Hemos de buscar una visión equilibrada del autor, que no aleje de posiciones extremas: ningún autor tiene la verdad absoluta, pero tampoco toda la teoría de un autor puede considerarse por ello falsa. En este apartado crítico, parecerán casi inevitablemente referencias a otros autores y corrientes de la filosofía, que nos ayudarán a comprender las luces y las sombras del texto planteado. Para finalizar, se ofrecería una visión personal sobre la posible vigencia de las ideas centrales del texto. Discutir un fragmento filosófico es siempre enfocar el mismo desde nuestros problemas actuales, y es precisamente la relación entre las ideas de los grandes autores y nuestro presente la que logra que el estudio de ese autor sea estimulante y útil.

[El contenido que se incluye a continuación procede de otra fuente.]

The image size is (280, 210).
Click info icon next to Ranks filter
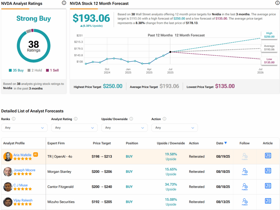[14, 119]
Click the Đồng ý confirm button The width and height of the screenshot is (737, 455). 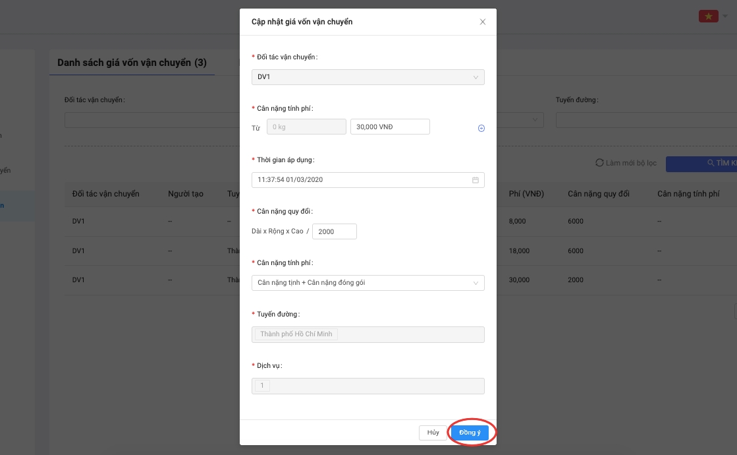click(x=470, y=433)
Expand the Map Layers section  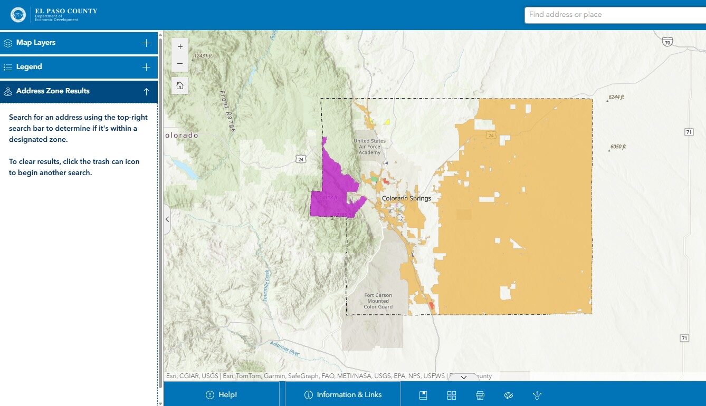point(146,43)
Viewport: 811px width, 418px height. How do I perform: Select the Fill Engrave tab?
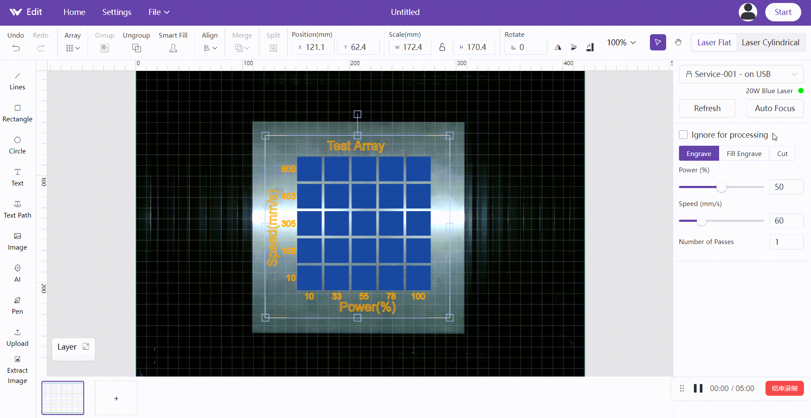click(744, 153)
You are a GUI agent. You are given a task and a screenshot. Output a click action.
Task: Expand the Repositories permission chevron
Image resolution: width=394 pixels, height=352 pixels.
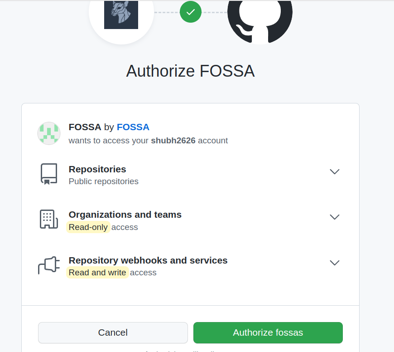click(334, 171)
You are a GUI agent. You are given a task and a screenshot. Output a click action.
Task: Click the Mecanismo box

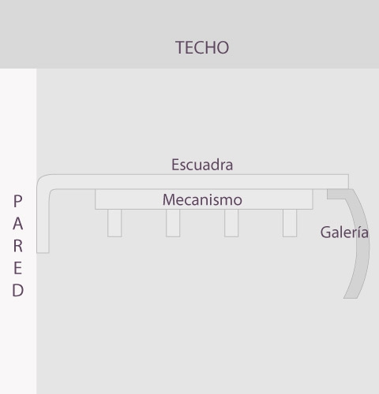[x=204, y=199]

Por ello, terminar con una breve reflexión personal sobre la recuperación o aplicación del texto puede ayudarnos a prolongar las ideas del autor, a continuar ese debate vivo e intenso en el que debe consistir toda filosofía.

Hemos de intentar incluir:

  • Si el problema ha quedado resuelto y las respuestas del autor nos parecen satisfactorias.
  • Si alguna idea ha quedado colgada de un hilo, se sujeta por los pelos o no encaja bien en el conjunto.
  • Si sus argumentos nos parecen convincentes.
  • Si podemos aportar alguna idea para aclarar las cuestiones tratadas.
  • Si podemos argumentar a favor o en contra de alguna de las ideas expuestas.
  • Si las ideas o los argumentos del autor nos parecen vigentes en nuestra época.
  • Si el texto nos ha descubierto alguna cosa.
  • Si podemos relacionar el texto con otros que hayamos leído, de otros autores y otras épocas.
  • Si el autor plantea un problema nuevo (en su momento) o ya ha estado tratado por otros.